Por su parte, Albert Boadella nos dice que Valle "no tiene ni hijos ni nietos en su estilo", porque "empieza y termina con su obra". "Valle no se inventa una forma que pueda crear seguidores, sino que absorbe distintas modalidades del pasado que él mezcla de una manera muy propia. Es una óptica de las personas y la vida absolutamente intransferible", añade el fundador de Els Joglars.

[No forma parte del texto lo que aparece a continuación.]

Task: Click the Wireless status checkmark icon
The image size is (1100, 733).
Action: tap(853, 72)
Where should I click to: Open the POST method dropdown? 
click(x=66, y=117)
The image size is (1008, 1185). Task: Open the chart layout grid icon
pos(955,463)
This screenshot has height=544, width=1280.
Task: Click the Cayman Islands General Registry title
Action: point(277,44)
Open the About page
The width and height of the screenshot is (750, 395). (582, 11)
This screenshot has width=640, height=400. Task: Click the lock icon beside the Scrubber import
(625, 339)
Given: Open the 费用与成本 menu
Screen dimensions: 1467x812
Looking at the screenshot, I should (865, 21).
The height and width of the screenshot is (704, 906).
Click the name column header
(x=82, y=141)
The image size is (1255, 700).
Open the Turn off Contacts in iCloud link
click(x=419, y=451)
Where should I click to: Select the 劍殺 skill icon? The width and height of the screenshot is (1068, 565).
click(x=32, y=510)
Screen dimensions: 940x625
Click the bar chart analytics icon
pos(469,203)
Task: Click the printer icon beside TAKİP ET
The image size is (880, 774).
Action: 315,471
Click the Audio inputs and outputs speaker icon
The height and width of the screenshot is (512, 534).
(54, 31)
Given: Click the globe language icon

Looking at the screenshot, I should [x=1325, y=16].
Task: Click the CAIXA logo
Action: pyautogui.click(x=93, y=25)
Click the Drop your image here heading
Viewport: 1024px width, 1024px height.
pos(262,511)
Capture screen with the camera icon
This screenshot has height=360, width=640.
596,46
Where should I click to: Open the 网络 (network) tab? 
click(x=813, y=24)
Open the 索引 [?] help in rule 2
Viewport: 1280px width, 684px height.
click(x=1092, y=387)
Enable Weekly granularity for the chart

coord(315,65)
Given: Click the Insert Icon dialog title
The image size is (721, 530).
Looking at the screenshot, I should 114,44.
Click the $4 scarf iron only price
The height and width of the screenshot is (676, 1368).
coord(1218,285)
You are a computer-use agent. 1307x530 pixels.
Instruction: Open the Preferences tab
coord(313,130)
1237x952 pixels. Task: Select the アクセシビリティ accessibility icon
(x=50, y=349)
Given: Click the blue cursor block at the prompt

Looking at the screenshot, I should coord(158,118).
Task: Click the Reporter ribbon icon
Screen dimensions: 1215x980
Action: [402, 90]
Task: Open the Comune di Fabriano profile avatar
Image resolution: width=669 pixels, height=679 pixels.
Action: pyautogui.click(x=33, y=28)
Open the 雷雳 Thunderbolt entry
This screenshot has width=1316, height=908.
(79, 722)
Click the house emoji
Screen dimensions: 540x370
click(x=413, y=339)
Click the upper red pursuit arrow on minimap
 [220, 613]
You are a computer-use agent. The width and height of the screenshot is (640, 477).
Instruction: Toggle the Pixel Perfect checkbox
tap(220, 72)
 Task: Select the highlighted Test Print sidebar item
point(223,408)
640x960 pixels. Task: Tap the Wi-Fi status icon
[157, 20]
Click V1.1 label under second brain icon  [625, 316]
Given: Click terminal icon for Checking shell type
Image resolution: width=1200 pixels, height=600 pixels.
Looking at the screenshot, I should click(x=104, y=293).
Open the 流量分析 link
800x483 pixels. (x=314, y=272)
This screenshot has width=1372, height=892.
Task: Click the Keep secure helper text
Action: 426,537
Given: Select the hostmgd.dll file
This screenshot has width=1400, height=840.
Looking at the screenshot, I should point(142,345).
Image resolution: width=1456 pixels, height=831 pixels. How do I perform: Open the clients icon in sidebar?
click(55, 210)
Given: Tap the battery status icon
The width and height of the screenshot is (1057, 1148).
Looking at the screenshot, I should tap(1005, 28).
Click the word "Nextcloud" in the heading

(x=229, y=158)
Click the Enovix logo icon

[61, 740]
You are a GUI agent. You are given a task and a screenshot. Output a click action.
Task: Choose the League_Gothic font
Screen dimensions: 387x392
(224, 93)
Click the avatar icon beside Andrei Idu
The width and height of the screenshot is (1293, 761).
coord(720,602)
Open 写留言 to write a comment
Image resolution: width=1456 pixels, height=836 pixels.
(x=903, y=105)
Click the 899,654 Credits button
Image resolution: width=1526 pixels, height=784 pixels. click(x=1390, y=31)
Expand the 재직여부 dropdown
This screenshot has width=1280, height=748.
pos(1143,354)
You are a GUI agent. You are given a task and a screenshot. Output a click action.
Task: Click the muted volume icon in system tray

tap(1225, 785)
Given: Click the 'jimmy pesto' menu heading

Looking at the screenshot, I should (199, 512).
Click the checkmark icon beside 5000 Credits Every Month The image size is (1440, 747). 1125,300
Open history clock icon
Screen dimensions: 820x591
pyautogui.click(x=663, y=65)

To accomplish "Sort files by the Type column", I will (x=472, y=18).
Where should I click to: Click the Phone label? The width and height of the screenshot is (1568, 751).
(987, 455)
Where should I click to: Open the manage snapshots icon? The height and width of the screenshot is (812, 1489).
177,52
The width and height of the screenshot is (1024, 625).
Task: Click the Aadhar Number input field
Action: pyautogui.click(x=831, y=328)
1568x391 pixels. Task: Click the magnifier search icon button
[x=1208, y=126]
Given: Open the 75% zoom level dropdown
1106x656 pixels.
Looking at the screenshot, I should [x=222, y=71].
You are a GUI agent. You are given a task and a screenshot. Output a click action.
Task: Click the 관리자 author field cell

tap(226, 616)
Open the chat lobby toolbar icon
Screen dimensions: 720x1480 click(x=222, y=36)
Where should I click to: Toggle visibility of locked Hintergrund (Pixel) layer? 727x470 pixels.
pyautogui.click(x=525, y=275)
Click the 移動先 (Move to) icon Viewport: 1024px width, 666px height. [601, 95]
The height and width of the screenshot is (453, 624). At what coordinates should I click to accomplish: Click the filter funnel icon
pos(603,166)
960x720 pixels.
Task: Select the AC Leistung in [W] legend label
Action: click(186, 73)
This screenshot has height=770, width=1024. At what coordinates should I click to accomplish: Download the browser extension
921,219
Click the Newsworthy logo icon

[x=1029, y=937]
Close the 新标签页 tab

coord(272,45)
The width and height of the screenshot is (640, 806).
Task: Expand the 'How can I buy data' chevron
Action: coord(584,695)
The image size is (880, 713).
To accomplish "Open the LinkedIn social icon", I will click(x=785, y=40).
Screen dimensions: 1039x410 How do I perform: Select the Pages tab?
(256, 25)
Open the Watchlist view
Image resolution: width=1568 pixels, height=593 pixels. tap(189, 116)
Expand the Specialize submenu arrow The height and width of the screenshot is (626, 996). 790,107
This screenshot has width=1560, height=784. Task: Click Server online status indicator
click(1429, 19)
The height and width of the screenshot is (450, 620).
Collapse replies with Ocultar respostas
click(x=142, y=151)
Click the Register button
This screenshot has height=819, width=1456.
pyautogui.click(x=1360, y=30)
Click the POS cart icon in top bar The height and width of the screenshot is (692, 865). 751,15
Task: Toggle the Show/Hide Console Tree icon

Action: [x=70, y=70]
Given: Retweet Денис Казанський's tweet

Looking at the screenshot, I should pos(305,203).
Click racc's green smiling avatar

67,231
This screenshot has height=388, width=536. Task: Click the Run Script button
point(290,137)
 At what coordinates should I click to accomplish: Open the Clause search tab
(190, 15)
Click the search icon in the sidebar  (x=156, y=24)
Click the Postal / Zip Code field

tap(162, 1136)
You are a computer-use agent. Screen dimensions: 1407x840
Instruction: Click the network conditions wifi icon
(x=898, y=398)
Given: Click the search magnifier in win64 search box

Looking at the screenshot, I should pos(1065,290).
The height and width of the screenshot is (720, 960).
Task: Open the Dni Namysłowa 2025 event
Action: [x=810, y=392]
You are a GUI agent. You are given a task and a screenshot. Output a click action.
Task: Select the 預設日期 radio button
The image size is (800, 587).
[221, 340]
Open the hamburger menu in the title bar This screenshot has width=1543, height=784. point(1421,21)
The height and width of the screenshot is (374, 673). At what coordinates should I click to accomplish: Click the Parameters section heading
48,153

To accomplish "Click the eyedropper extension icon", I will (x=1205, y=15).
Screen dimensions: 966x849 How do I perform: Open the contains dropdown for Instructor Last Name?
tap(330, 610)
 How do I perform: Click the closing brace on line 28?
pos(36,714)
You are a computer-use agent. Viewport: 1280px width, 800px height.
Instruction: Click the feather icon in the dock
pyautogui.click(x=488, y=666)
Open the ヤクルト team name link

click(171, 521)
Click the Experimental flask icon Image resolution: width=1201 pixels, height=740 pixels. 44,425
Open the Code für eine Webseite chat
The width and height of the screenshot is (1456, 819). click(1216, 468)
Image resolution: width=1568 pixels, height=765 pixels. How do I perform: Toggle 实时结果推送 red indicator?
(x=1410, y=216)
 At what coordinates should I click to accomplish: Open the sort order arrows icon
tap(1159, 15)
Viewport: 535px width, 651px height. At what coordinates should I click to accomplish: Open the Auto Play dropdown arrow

Por último, el columnista Jesús Nieto Jurado -cuya tronera en El Mundo se llama Pica Lagartos, como el bar de Luces…- señala que los herederos de Valle son "los que prestigian el idioma y no se casan con nadie. Esto se ve más en los periódicos que en otro sitio. La realidad nos hace a los columnistas o unos Valles o unos tragaespadas".

El esperpento de lo cotidiano

Al comienzo del artículo señalábamos la cotidianidad del esperpento, pan mohoso nuestro de cada día, divertido en unas ocasiones, indigesto e indignante en otras. Para terminar, formulamos la siguiente pregunta a quienes hemos consultado para escribir este texto: ¿cómo aplicaría el concepto de esperpento a la situación política/social del momento?

Responden:

  • Fernando Sánchez Dragó: "Basta con contar lo que sucede. No se necesitan espejos deformantes. Nuestra realidad es, en sí misma, esperpéntica. Las idioteces que hacen los candidatos en las campañas electorales son esperpénticas en estado puro. El gran guiñol nacional. O sea: El Ruedo Ibérico, en el que sólo cortan orejas y arramblan con la taquilla los enanitos toreros".

  • José Antonio Soto: "España, el país donde se inventó la picaresca –no lo olvidemos–, es en la actualidad un esperpento en sí misma. Los ciudadanos españoles resultamos ser unos fantoches ridículos, los muñecos manejados por un poder político que nos ve desde arriba y que nos conduce sin escrúpulos hacia un final trágico, hacia una tragedia inevitable".

  • Juan Soto Ivars: "No es necesario que aplique yo el esperpento, porque la situación política actual, como la de los tiempos de Valle Inclán, viene deformada de serie. En mis columnas intento sacarle todo el partido posible a esa deformación, pero reconozco que tengo que hacer muy poca cosa. Cuando -Antonio Miguel- Carmona canta una canción en el programa de María Teresa Campos pienso que está intentando quitarnos el trabajo a los deformadores de la actualidad".

  • Albert Boadella: "La situación actual no es ni menos ni más demente que hace treinta años o cien años. Lo que sucede es que los aspectos más íntimos de las personas y de la propia sociedad son ahora públicos. El ser humano lleva muchos milenios sin variaciones apreciables en sus comportamientos esenciales. Lo cual nos lleva a deducir que las situaciones más inimaginables se han venido produciendo siempre a lo largo de la historia. La única diferencia sustancial es que hoy todo se hace público y se exhibe ante la masa".

A ver qué esperpentos nos ofrece el periódico de hoy.